ZIEL DER AUFGABE: Geben Sie aus dem Artikel über Bassajews Tod den Abschnitt, beginnend bei „Russlands meistgefürchteter Terrorist“ und endend bei „Präsidenten Wladimir Putin.“, wortgetreu wieder.

AUSGANGSTEXT:
----
Rache für Beslan

AUS MOSKAUKLAUS-HELGE DONATH

Russlands meistgefürchteter Terrorist Schamil Bassajew ist tot. Nach Angaben des russischen Inlandsgeheimdienstes FSB kam Bassajew gestern bei der Vorbereituing eines Terroraktes in Inguschetien, der Nachbarrepublik Tschetscheniens, ums Leben. Das berichtete der Direktor des FSB, Nikolai Patruschew, gestern Nachmittag dem russischen Präsidenten Wladimir Putin.
----
Gespeicherte Einträge

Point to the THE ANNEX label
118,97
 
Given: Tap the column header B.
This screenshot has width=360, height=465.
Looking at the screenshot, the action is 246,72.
----
VOLLSTÄNDIGE LÖSUNG:
Russlands meistgefürchteter Terrorist Schamil Bassajew ist tot. Nach Angaben des russischen Inlandsgeheimdienstes FSB kam Bassajew gestern bei der Vorbereituing eines Terroraktes in Inguschetien, der Nachbarrepublik Tschetscheniens, ums Leben. Das berichtete der Direktor des FSB, Nikolai Patruschew, gestern Nachmittag dem russischen Präsidenten Wladimir Putin.